Tidak aneh jika Barat, juga menuduh kelompok-kelompok yang memperjuangkan Islam kâffah melalui penerapan syariah Islam secara total melalui institusi Khilafah sebagai kelompok “Islam radikal”. Inilah yang terbaca dari ungkapan sejumlah pejabat/mantan pejabat di negara-negara Barat sendiri, seperti pernah diucapkan mantan Menhan AS Donald Rumsfeld (Washingtonpost.com, 5/2/2005).
Lebih dari sekadar “strategi lunak” dengan menggunakan pelabelan seperti di atas, “strategi kasar” juga dimainkan, misalnya dalam bentuk teror dan intimidasi terhadap para pengemban dakwah Islam, juga pengawasan terhadap pesantren.
Lebih jauh, langkah-langkah lain juga mungkin dilakukan, misalnya memberangus media yang menyuarakan Islam dengan lantang. Dalam hal ini, kita bisa belajar dari konspirasi untuk membungkam situs ar-rahmah.com. Lebih dari itu, mencuatnya kasus “Bom Marriott II juga kemudian dijadikan alasan untuk bersikap represif atas nama UU Keamanan Negara, UU Anti Terorisme, dll.

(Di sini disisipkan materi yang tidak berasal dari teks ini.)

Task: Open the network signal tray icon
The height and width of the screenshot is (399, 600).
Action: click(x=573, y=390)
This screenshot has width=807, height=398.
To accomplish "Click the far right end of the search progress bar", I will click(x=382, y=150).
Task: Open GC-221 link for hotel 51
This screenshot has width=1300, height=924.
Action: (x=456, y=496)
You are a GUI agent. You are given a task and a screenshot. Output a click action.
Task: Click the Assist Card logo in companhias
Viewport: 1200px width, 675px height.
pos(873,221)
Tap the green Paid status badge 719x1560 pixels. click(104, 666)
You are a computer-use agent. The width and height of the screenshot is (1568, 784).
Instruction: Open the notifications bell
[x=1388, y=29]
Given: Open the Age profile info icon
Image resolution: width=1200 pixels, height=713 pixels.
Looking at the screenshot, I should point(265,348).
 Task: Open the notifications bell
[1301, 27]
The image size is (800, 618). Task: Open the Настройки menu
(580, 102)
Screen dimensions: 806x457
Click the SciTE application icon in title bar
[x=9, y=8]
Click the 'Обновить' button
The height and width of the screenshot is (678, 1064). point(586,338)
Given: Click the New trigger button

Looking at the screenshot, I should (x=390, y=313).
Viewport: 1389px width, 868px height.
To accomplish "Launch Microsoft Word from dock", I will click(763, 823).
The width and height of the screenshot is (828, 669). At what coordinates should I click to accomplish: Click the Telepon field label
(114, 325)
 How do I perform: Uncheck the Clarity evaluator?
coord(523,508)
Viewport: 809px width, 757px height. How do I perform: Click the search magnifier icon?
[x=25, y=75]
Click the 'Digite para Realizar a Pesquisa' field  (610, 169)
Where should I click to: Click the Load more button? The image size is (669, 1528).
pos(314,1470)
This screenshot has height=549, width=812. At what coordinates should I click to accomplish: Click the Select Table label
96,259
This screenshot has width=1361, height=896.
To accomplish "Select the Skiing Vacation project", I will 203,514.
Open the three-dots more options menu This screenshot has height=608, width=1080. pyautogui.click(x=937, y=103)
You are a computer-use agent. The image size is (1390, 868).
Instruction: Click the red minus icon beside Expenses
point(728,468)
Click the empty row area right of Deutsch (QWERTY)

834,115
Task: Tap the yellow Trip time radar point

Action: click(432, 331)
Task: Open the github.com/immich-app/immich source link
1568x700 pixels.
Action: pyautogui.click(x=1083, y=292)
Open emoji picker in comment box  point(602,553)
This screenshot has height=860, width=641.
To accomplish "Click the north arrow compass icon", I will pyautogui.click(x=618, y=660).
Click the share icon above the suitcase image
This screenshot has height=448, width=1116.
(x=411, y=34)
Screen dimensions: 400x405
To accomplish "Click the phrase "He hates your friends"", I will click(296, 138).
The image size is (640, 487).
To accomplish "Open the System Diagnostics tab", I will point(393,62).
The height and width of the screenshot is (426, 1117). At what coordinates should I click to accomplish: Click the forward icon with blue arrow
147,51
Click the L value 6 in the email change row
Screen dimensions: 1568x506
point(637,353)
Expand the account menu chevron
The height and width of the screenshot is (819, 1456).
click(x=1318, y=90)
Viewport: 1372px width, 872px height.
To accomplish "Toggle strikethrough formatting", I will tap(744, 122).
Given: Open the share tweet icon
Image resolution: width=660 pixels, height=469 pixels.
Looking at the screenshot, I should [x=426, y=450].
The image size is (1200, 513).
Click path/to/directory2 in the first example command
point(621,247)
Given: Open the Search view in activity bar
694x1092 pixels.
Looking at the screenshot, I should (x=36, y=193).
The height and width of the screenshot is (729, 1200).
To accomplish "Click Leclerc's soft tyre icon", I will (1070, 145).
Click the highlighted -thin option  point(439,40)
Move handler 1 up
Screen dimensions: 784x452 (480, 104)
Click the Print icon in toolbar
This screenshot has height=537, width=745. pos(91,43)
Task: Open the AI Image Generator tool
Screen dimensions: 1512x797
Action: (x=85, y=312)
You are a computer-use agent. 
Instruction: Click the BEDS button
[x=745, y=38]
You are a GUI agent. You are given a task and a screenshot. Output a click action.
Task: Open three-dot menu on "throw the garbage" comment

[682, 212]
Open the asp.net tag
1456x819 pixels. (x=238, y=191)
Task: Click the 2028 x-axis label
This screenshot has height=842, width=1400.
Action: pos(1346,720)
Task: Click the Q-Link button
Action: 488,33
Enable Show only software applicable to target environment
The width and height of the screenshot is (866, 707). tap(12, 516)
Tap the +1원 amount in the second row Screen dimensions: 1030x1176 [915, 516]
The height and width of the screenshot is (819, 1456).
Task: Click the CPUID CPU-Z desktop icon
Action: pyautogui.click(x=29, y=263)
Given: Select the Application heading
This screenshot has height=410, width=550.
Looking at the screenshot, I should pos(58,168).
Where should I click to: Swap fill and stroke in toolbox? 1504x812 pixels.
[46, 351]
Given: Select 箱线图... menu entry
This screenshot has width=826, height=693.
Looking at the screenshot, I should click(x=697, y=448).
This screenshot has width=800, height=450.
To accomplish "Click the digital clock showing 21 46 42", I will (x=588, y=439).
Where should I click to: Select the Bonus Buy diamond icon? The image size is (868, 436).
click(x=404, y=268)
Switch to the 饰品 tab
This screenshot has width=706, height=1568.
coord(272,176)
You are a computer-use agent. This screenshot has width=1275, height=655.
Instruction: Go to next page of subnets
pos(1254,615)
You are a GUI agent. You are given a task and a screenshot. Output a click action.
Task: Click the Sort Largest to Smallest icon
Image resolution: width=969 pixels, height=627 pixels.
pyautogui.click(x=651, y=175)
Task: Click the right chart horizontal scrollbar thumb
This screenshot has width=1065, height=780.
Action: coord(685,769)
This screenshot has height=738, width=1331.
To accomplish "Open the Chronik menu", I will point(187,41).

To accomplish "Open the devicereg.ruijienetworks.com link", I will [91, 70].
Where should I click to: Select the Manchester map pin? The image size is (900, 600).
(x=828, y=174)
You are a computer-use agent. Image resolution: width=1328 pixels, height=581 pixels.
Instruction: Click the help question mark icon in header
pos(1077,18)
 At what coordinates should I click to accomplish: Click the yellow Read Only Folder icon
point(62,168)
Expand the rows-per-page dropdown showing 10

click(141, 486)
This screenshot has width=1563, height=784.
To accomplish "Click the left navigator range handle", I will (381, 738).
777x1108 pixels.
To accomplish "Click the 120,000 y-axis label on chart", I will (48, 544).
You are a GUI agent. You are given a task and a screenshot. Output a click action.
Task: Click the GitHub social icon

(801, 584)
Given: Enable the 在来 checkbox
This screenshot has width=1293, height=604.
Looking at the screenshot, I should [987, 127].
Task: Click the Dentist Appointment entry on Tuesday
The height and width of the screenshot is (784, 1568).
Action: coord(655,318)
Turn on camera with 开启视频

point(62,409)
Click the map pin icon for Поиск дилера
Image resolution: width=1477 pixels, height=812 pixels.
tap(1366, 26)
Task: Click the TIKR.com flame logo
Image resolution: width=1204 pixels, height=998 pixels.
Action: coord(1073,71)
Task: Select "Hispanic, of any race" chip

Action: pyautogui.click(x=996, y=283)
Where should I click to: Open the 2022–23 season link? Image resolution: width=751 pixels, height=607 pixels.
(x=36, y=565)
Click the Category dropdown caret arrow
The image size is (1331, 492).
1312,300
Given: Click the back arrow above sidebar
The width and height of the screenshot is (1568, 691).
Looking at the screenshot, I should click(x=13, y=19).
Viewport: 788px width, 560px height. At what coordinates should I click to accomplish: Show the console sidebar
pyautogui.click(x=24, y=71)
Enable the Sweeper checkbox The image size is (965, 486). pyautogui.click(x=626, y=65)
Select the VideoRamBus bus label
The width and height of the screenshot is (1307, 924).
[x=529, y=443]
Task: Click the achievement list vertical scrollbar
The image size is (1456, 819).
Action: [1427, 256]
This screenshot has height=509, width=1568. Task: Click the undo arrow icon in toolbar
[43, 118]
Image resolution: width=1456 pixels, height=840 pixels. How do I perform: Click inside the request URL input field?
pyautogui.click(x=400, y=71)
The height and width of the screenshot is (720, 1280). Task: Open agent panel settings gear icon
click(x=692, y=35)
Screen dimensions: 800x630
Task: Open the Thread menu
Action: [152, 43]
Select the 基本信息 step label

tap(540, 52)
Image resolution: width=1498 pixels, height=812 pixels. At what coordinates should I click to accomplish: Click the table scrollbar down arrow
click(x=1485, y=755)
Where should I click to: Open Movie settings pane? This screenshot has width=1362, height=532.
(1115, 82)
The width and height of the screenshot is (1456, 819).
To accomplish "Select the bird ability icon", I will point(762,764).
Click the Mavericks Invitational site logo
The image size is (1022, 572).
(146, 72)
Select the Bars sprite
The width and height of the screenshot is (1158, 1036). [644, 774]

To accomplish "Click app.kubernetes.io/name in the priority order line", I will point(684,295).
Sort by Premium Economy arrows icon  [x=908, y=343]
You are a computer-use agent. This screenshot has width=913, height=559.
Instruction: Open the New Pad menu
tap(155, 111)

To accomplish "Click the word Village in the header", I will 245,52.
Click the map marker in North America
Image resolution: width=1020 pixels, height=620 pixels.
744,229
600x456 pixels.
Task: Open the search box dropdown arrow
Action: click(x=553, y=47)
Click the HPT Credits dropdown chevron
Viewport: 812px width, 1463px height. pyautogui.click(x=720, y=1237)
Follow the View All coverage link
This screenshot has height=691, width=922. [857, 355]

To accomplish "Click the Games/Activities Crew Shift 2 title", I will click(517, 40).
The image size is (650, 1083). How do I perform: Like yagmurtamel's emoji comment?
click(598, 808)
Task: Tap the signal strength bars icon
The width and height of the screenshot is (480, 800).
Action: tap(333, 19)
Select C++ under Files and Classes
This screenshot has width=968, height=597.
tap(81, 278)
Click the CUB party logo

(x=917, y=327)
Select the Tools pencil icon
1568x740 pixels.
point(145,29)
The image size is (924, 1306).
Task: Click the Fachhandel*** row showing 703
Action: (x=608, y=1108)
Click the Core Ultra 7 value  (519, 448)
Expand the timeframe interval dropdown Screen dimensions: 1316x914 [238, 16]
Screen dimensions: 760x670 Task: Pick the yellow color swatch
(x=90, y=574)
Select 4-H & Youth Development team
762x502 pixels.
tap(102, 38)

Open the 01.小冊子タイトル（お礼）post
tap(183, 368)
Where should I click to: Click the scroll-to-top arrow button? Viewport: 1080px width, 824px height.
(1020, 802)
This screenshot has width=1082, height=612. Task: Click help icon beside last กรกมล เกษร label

Isu Terorisme: Skenario Global AS
Sejak Peledakan Gedung WTC 11 September 2001, AS telah memanfaatkan isu terorisme sebagai bagian dari skenario globalnya untuk melemahkan Islam dan kaum Muslim. Untuk itu, para peneliti kemudian menganjurkan beberapa pilihan langkah bagi AS, antara lain:
1. Mempromosikan jaringan ”Islam moderat” untuk melawan gagasan-gagasan radikal. Menurut mereka, terwujudnya suatu jaringan Muslim moderat internasional sangatlah penting untuk menyebarkan gagasan-gagasan moderat ke seluruh Dunia Islam dan untuk memberikan perlindungan terhadap kelompok-kelompok moderat. Jika perlu, AS membantu kaum moderat yang kekurangan sumberdaya dalam menciptakan jaringan seperti itu.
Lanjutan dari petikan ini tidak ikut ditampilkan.